== Excerpted passage ==
⁂

# Pics: Teaser of a Black R32 GT-R!



## Rudolf (Oct 6, 2005)

Finally had a chance to snap som pics of this car! 










More to come.


----------



## matty32 (Dec 18, 2005)

nice


----------



## minifreak (Mar 4, 2006)

perfect timing, going to view a black R32 today. really not my ideal colour but ill see what options i have.

a good GTR is more important than its colour.

broken GTR £0000

Respray £1500-£2000


----------



## Rudolf (Oct 6, 2005)

Next pic!


----------



## russwestwood (Jul 11, 2007)

Loads of these beauties in Sweeden eh?
I love that Black.. good effort mate.


----------



## Nick MW (Aug 15, 2003)

BBS LM suit a 32 so well. Very nice car


----------



## matty32 (Dec 18, 2005)

russwestwood said:


> Loads of these beauties in Sweeden eh?
> I love that Black.. good effort mate.


do you know a guy called Klas?

he bought my 32GTR


----------



## russwestwood (Jul 11, 2007)

Klas?? Where from? I only personally know 1 32GTR owner..


----------



## matty32 (Dec 18, 2005)

sorry was aimed at rudolf


----------



## risingsun123 (Apr 1, 2007)

think i saw this car at mantorp japmeet? think i have a few pics of it myself


----------



## Rudolf (Oct 6, 2005)

risingsun123 said:


> think i saw this car at mantorp japmeet? think i have a few pics of it myself


Yeah you did. He was there. On the track almost all the time. stood with a primer gray 200sx.

Matty: You had a silver v-spec? in that case i know who he is


----------



## Pez301 (May 29, 2007)

you have a nice 32, i love the light in those pic , you have photo skills too


----------



## Crono (Oct 7, 2005)

Looks amazing.


----------



## git-r (Nov 15, 2005)

Best colour:bowdown1: 

And mines in white:chuckle:


----------



## JDMist3hfastar (Feb 23, 2007)

skeet, skeet! Those wheels look amazing on that car!

⁂

== Supplied entries ==
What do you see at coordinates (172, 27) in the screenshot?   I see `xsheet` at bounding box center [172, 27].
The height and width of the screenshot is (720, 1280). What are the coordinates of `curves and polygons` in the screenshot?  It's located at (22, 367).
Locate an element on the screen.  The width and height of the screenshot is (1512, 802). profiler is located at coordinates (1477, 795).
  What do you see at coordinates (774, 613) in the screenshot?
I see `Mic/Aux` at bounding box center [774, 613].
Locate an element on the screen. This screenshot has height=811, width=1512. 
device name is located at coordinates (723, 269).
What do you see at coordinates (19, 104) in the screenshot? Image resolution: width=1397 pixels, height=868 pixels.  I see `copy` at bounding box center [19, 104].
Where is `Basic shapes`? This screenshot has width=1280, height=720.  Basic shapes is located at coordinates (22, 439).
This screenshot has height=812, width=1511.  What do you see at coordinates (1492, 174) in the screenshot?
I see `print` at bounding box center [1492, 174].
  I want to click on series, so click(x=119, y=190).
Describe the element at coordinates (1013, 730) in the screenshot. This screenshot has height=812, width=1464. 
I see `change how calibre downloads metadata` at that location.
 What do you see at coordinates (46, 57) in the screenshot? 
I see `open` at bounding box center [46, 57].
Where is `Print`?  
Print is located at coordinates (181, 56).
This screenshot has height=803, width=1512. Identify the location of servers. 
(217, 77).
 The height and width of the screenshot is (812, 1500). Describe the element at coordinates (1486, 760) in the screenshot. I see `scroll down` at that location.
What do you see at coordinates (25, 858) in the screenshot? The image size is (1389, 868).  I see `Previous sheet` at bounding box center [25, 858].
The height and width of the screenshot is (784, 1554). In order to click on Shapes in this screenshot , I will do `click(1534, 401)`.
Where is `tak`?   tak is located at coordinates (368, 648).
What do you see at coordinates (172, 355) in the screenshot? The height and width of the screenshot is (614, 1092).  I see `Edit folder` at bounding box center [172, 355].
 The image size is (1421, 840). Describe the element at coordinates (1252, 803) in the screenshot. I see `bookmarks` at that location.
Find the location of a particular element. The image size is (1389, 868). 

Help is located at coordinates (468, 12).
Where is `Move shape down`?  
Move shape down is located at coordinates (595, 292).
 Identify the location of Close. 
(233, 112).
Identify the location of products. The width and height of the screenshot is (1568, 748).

⁂

Write the next few posts that would follow the final one in the black R32 GT-R forum thread.

----------



## Wanabee Kiwi (Mar 31, 2007)

Nick MW said:


> BBS LM suit a 32 so well. Very nice car


True to its racing pedigree


----------



## Eber (Aug 5, 2007)

Do any of you know where I can get the center caps for those wheels. I have the BBS LM as well but all the caps are missing? I can't find the damn things anywhere


----------



## babz_audio (Apr 12, 2004)

love black R32s....i want one myself  

nice pics too mate


----------



## Vihis (Jan 1, 2008)

Is that the 732 - Black Pearl Metallic paint ? or some other black ? If not, could you please tell me the paint colour code 

Also, are those stock headlights or some others ? they look stock, but as you are from Sweden they might be something very similar.

Looks awesome, 10/10.


----------



## DaveV (Feb 27, 2007)

Have you done any post work on the photos in Photshop? 
They look fantastic :bowdown1: 

Some day my black R32 will be that shiney


----------



## Piggaz (Sep 5, 2002)

First words when i saw the photo was "wow"
Well done.... Perfect!


----------



## zell (Nov 23, 2007)

Perfect wheel choice


----------



## TURBO_T (Mar 24, 2008)

looks really good


----------



## Rudolf (Oct 6, 2005)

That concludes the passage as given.